▶ [Activity]:
Please transcribe every record below exactly, leaving out the pictures.

▶ [Collected data entries]:
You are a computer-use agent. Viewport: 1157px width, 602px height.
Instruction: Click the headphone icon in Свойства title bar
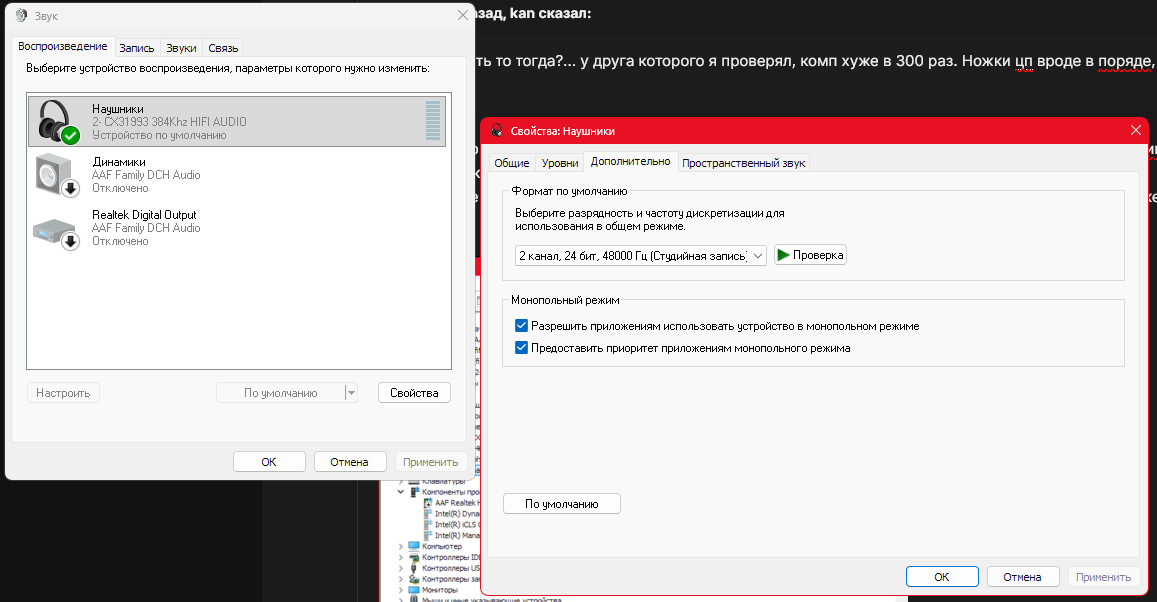pyautogui.click(x=496, y=130)
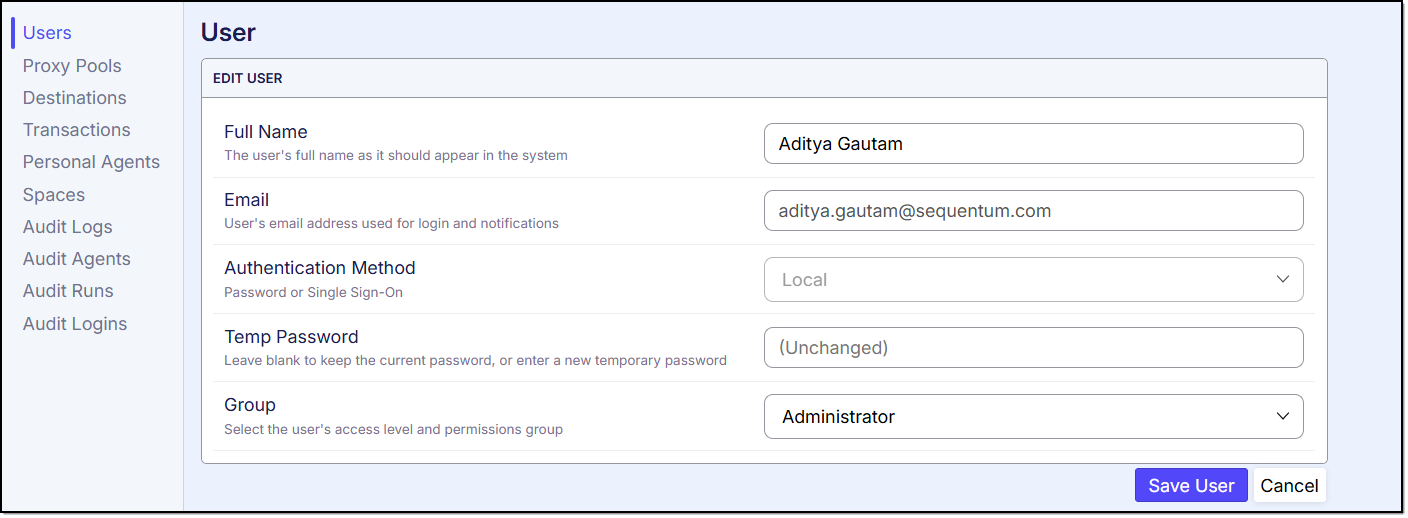
Task: Open Destinations in the sidebar
Action: 74,98
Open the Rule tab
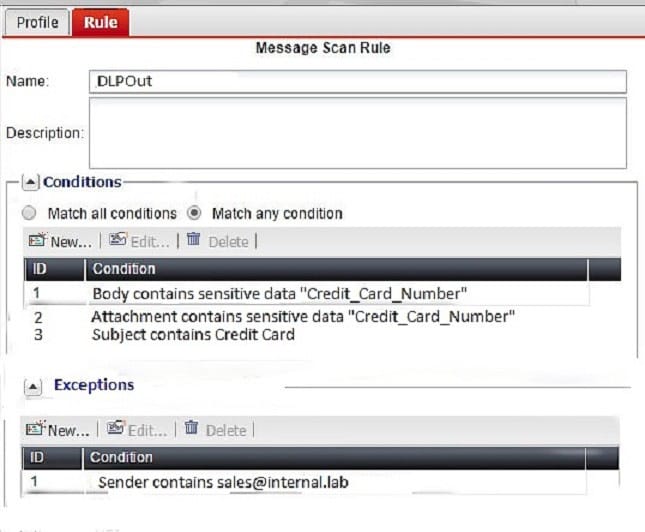645x532 pixels. pyautogui.click(x=100, y=22)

▶ [Task response]:
You are a computer-use agent. Viewport: 1157px width, 602px height.
Instruction: Click the headphone icon in Свойства title bar
pyautogui.click(x=496, y=130)
Task: Open Destinations in the sidebar
Action: 74,98
Open the Rule tab
645x532 pixels. pyautogui.click(x=100, y=22)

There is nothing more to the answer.